Salesforce has taken a strong, AI-first turn in recent years. Whether AI will reach “AGI” — an ill-defined milestone generally understood to be when AI can perform complex, human-level tasks — its CEO is less confident.

On the “20VC” podcast, host and investor Harry Stebbings started by referencing a recent AI talent story. Amazon’s San Francisco AGI lab head recently said that there were fewer than 1,000 people in the world that would be “extremely valuable contributors” to building a new frontier model.

Before Stebbings could finish his question, Benioff interjected: “AGI head — that sounds like an oxymoron,” he said.

“You’re talking to somebody who is extremely suspect if anybody uses those initials, ‘AGI,'” Benioff said. “I think that we have all been sold a lot of hypnosis around what’s about to happen with AI.”

The AGI debate has grown rapidly in Silicon Valley, with tech leaders debating about if and when it will come — or whether it’s already here.

Sam Altman recently said that GPT-5 was not yet AGI because it couldn’t learn “continuously.” Meanwhile, Altman’s company OpenAI has been warning investors that money may become obsolete in a post-AGI world.

Demis Hassabis, the CEO of Google DeepMind, said that a lack of consistency was keeping AI back from general intelligence.

For his part, Benioff thought that we were a while away — but he’s not ruling out that it “couldn’t happen one day.”

“We’ve all seen those movies,” Benioff said. “Peter Schwartz, who wrote ‘Minority Report’ and ‘WarGames,’ works for me. He’s our chief futurist.” (Schwartz was a consultant on both films.

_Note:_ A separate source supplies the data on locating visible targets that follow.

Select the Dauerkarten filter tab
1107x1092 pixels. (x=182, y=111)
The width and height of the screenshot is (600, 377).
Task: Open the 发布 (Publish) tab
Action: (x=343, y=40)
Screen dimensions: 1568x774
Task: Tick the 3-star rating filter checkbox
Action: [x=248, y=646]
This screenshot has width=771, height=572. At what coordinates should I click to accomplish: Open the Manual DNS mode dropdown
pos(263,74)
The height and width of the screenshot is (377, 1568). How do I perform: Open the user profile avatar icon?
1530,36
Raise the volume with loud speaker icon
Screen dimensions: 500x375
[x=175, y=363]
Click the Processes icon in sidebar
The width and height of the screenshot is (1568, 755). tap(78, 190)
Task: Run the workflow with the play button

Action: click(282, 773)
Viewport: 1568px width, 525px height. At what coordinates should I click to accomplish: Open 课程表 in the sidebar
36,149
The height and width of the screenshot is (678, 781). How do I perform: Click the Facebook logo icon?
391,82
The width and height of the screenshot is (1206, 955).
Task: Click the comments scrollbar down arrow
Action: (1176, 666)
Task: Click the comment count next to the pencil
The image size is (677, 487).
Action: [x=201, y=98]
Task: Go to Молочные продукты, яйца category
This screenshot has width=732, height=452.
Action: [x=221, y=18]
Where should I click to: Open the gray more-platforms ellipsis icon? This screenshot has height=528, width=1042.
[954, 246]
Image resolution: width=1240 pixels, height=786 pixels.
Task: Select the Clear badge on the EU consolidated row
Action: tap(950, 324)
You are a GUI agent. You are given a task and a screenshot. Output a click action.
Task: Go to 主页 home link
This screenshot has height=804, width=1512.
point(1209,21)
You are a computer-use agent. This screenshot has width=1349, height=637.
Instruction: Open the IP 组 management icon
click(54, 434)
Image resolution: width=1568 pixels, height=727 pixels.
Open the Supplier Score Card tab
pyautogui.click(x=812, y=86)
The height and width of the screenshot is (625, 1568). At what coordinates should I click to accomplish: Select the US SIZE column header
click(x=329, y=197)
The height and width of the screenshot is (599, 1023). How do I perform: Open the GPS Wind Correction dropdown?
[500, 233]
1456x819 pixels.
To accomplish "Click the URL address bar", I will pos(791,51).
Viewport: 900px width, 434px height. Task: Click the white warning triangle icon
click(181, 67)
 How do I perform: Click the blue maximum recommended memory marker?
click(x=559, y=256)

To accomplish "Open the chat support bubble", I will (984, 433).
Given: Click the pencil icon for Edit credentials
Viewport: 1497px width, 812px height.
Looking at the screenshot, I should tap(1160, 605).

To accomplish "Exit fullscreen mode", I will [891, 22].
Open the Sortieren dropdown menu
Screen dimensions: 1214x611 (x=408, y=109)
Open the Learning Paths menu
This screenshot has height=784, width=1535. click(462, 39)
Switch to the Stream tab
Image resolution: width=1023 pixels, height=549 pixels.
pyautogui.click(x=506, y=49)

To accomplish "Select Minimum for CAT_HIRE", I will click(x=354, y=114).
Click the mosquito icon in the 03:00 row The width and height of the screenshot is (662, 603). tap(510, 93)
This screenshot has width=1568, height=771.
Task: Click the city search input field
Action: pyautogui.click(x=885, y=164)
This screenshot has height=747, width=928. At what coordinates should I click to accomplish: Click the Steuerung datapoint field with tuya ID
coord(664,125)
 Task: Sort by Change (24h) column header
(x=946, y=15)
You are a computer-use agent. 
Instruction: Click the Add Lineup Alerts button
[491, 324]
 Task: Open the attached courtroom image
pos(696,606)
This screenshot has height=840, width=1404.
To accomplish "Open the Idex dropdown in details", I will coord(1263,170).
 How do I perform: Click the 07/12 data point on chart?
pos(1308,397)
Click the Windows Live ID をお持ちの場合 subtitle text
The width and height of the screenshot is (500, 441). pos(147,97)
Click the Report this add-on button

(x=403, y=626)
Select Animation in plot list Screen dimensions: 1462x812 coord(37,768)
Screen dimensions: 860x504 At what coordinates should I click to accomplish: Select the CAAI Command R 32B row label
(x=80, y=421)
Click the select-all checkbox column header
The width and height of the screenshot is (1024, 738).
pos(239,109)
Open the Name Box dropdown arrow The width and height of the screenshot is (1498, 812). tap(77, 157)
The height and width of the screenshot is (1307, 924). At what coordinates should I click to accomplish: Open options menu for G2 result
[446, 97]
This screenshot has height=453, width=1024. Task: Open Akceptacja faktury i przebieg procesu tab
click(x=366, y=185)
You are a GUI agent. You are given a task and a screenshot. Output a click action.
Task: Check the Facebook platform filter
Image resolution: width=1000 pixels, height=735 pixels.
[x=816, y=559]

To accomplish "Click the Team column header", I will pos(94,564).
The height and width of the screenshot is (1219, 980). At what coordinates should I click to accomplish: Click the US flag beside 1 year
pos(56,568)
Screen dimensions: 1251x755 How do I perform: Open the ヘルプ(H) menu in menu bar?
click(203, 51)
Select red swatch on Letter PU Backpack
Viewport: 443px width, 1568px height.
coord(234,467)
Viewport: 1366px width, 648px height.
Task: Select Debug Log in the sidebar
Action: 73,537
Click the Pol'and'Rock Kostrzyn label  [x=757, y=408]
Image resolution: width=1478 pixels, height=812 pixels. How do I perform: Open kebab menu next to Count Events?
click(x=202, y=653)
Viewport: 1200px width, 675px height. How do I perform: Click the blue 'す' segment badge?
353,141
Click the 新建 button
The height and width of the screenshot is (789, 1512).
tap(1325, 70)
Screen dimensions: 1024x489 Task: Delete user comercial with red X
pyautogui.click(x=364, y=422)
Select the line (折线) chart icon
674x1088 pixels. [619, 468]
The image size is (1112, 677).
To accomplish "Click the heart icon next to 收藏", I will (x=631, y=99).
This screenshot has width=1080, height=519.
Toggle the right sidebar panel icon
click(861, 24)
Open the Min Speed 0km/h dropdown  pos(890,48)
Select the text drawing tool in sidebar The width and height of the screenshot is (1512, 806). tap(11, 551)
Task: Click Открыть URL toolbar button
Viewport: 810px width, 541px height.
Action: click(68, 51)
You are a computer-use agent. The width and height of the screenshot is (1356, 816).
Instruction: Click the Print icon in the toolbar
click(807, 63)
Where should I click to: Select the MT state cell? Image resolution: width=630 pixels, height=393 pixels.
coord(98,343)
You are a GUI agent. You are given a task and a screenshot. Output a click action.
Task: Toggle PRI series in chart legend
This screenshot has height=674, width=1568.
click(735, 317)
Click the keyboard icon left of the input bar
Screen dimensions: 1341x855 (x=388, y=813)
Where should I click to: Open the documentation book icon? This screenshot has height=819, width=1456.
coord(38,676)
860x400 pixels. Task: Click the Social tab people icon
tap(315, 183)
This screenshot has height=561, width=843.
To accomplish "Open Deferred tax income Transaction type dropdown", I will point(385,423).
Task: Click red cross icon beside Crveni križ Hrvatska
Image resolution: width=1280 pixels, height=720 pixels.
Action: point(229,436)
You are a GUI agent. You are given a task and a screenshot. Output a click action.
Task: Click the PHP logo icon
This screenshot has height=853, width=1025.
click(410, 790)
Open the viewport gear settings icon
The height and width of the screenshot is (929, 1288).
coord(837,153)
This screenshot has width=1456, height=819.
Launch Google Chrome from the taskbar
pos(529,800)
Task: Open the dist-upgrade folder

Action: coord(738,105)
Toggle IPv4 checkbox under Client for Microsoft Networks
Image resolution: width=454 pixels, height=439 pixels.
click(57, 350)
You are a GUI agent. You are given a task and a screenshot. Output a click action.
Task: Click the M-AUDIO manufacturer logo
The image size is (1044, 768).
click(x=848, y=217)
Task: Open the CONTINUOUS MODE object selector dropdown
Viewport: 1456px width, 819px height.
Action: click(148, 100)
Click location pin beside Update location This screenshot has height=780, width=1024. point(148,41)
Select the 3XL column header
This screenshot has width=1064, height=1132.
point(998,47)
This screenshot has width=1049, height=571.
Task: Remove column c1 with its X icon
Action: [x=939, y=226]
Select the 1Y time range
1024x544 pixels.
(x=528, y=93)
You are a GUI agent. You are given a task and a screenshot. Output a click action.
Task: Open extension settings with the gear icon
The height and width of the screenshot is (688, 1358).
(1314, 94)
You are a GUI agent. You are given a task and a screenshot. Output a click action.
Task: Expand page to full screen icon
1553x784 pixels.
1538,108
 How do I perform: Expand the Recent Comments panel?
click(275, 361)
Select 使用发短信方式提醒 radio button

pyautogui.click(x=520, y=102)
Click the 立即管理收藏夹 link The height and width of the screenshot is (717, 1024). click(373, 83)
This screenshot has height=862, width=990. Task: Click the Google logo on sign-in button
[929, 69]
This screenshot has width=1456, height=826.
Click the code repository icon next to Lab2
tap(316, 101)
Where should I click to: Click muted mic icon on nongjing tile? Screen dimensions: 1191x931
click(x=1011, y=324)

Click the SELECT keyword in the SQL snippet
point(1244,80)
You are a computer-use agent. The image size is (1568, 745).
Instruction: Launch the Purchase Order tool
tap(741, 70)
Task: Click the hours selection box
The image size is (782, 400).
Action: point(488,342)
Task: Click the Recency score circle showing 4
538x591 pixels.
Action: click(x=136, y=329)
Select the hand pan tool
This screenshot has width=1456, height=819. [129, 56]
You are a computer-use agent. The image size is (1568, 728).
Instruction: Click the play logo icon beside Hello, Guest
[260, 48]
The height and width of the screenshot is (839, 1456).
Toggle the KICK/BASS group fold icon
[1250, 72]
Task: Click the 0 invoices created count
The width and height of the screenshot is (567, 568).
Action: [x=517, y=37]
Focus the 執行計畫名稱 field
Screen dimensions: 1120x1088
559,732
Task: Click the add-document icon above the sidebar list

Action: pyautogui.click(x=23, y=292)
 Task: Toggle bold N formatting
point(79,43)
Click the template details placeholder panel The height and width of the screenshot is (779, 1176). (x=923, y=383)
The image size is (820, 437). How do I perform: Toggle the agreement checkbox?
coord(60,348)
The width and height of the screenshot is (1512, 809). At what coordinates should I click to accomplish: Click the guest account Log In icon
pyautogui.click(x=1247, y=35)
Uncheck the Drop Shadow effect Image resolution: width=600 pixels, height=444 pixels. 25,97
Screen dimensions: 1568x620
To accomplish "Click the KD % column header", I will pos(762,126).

Scott Frank and Jon Cohen wrote “Minority Report.” Lawrence Lasker and Walter F. Parkes wrote “WarGames.”)

“But I just realize that isn’t the state of technology today,” Benioff said.

Benioff joins a number of tech moguls who are skeptical of the hype around AGI.

In a recent New York Times op-ed, former Google CEO Eric Schmidt and analyst Selina Xu wrote that Silicon Valley had “grown so enamored” with AGI that it was “alienating the general public and, worse, bypassing crucial opportunities to use the technology that already exists.”

Others have cautioned against jumping to doom-and-gloom predictions about what will happen if the milestone is reached.

David Sacks, the White House’s crypto czar, said that the AGI “apocalypse” was “overhyped.”

Benioff is still very keen on AI. He called large language models “state of the art.” He also said he understood why, when using LLMs, it can feel humanlike.

“But it’s not a person, and it’s not intelligent, and it’s not conscious,” Benioff said. “It hasn’t suffered, it doesn’t have compassion.”